Is Perak so short of tourist attractions that it needs to allocate funds periodically to certain projects? If it is for tourism development, the substantial amount of funds spent on Kellie’s Castle in the past would have been sufficient if it had been properly maintained. This recent allocation for further renovation works, including adding on decorative designs to the interior and furniture resembling those in British castles, only shows that the state and federal governments have got their priorities wrong. An abandoned building should be retained in its original state. Otherwise why not complete the building to its intended grandeur.
In comparison to Kellie’s Castle, the Rumah Besar Rajah Bilah located in the century-old pioneer mining town of Papan deserves more attention. It has all the cultural and historical significance, yet no funds are available to spruce it up. There are also other valuable sites in the state that need attention and with the availability of funds, they too can become tourist attractions.
I believe the biggest challenge confronting all Malaysians, particularly Perakeans, is the need to preserve the last of the tin dredge in the country located between Batu Gajah and Tanjung Tualang, which I have been advocating for the last two decades. The success towards preserving this heritage icon would be a big step forward.
Therefore, a nationwide campaign needs to be launched to get everyone involved in it. Perhaps, Pos Malaysia too could come up with a postage stamp depicting the dredge to create awareness throughout the nation for its preservation.

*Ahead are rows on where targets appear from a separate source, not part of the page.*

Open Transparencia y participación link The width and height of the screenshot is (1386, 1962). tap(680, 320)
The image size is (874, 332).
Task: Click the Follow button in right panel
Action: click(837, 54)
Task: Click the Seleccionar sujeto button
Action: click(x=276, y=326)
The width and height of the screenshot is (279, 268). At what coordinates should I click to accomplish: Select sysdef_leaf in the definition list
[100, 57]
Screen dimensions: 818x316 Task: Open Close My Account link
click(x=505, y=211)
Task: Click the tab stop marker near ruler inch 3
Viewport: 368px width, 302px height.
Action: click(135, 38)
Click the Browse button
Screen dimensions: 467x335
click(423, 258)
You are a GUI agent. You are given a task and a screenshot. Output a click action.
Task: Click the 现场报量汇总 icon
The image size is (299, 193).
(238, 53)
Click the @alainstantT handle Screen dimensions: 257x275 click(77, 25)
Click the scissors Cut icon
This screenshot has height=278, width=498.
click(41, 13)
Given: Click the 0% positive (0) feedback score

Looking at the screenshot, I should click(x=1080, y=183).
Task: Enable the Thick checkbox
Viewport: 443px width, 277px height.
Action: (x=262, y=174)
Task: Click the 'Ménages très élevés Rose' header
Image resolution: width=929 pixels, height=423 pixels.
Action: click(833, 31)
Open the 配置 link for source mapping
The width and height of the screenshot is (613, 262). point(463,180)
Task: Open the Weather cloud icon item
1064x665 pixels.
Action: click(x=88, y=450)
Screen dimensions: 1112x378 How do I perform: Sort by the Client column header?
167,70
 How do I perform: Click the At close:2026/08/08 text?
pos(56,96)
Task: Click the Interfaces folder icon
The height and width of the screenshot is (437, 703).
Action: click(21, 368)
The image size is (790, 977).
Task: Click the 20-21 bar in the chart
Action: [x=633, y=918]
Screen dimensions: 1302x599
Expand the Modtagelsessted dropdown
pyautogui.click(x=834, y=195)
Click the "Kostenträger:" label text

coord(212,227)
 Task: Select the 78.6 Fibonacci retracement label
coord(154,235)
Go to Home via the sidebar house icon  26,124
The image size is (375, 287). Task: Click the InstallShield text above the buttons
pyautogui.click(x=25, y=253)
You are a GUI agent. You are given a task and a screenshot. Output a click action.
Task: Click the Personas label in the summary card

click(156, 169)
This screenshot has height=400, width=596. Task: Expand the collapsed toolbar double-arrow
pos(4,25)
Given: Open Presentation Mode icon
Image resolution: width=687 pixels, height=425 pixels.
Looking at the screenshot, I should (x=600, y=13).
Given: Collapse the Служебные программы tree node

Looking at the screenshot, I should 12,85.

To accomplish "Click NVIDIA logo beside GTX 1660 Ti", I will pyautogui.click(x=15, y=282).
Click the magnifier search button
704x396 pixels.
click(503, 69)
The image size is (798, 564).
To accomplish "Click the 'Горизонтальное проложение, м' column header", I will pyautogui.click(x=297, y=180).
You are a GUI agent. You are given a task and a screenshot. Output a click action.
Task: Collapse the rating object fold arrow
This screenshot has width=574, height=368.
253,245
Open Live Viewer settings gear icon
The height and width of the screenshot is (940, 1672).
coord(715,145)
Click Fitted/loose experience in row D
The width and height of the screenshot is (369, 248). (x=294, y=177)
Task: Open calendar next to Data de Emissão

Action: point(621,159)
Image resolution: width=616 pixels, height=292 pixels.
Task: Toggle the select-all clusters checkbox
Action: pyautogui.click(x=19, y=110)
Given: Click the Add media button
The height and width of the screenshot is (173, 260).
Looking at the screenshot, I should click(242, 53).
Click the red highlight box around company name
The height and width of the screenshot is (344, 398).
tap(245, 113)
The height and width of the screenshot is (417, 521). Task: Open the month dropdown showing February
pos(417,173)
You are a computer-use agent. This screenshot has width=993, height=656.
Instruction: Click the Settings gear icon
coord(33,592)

The dredge, known as “TT5”, was designed and built in England in 1938. It was one of about 30 tin dredges that operated like giant prehistoric creatures grazing on the plain of the Kinta Valley, which was then the largest alluvial tin deposit region in the world.
Syabas! Malaysian Chamber of Mines for taking the initiative to launch the “Save The Dredge” campaign which raised RM1.4 million to enable the dredge to be open to the public next year. Of course, the amount raised through the campaign is insufficient to meet the full cost of refurbishment, installation of safety measures and infrastructure which is estimated to cost about RM5 million.
Preserving the tin dredge at the location alone is not enough to draw crowds. There must be other attractions beside the dredge to make it worthwhile for visitors. Replicas of various methods of tin mining could be built around it, making the location a comprehensive tin mining museum with the dredge as the central attraction. At night the giant mechanical structure could be gaily decorated with coloured lights and spotlights to transform it into a scenic “floating” structure. Then visiting the complex can be both exciting and memorable, apart from being educational. It will also boost our promotion of a “Tin Heritage Trail” in memory of the glorious tin mining industry which had been the second largest economy of the country.
In so doing, we are not only preserving a heritage, but also turning it into a major tourist attraction in the state. Various tourists’ related activities, such as restaurants and souvenir shops, could also be set up to provide business opportunities to the locals. A reasonable fee can then be imposed on those just visiting or a surcharge on those patronising the restaurants and the proceeds to go towards the upkeep of the complex.
Well, I can imagine and picture its success. Can those entrusted with the responsibilities of preserving heritage and promoting tourism picture it, too? However, it saddens me to see that the state and federal governments have not shown much interest in preserving the dredge despite its great potential.
Recently, there has been talk about preserving heritage sites in the Kinta Valley, particularly around Ipoh. Dialogues and discussions were held, but so far nothing concrete has been achieved. Even the idea of setting up a state agency or governing body on heritage is in doubt. This further subscribes to my view, that the authorities are not serious towards preserving heritage.